As much as i like this (yaml goes way too far, but trailing commas and comments would make json much nicer. I actually think this spec goes too far with single quotes) i hate that it is named json5. I think its unethical to imply you are the next version of something if you don't have the blessing of the original author.
I’m a fan of JSON5. A common criticism is “we’ve already got YAML for human readable config with comments,” but IMO YAML’s readability sucks, it’s too hard to tell what’s an object and what’s an array at a glance (at least, with the way it’s often written).
When dealing with large YAML files, I find myself frequently popping them into online “YAML to JSON” tools to actually figure out WTF is going on. JSON5 is much easier to read, at least for me.
It's too bad EDN [1] hasn't seen much adoption outside of the biblical paradise that is the Clojure ecosystem.
[1]: https://en.m.wikipedia.org/wiki/Clojure#Extensible_Data_Nota...
In fact, there doesn't seem to be a spec or standard for it, outside of the de facto standard used by Clojure and the programs in its orbit. I guess nobody's bothered to write a standard, because the people who are already using EDN are doing fine without one, and the people who aren't either don't know what it is or don't see its value.
The whole reason JSON rules the world is because it's brutally simple.
We already have 5+ replacements that are far more robust(XML, YML) and IMO they are not great replacements for JSON.
Why? Because you can't trust most people with anything more complicated than JSON.
I shutter at some of the SOAP / XML I have seen and whenever you enable something more complicated inevitably someone comes up with a "clever" idea that ruins your day.
Hijacking for a random concern:
I love JSON, but one of the technical problems we've ran into with JSON is that the spec forgot about all special characters.
I actually noticed it when reading Douglas Crockford's 2018 book, "How JavaScript Works". The mistake is on page 22.9 where it states that there are 32 control characters. There are not 32 control characters. There are 33 7-bit ASCII control characters and 65 Unicode control characters. When thinking in terms of ASCII, everyone always remembers the first 32 and forgets the 33rd, `del`. I then went back and noticed that it was also wrong in the RFC and subsequent revisions. (JSON is defined to be UTF-8 and is thus Unicode.)
Below is a RFC errata report just to point out the error for others.
#####
**Explore the material**
• 1. In the JSON5 thread, which ASCII control character does the poster say people forget when counting the first 32?
• 2. Copy the JSON5 thread word for word, starting at "The whole reason" and ending at "replacements for JSON.".

**Collected material**
#####
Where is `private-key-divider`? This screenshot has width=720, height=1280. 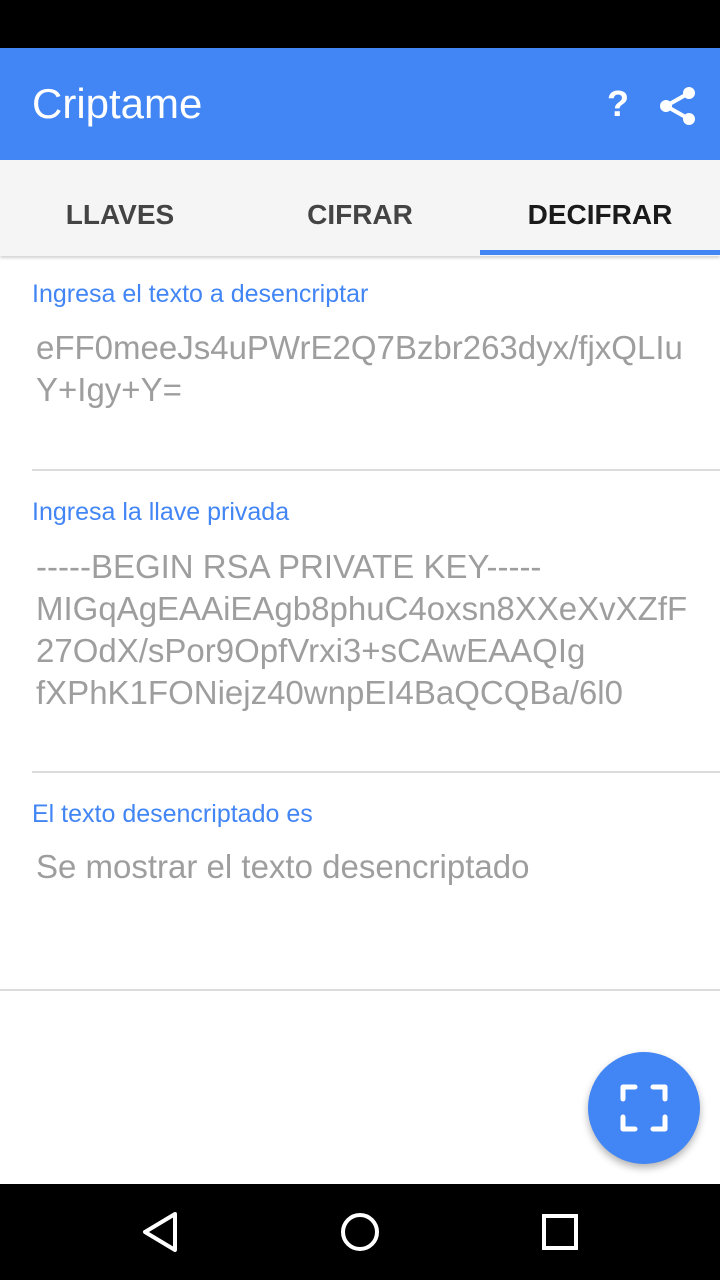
#####
**Task answers**
• 1. `del`, the 33rd 7-bit ASCII control character.

• 2.
The whole reason JSON rules the world is because it's brutally simple.
We already have 5+ replacements that are far more robust(XML, YML) and IMO they are not great replacements for JSON.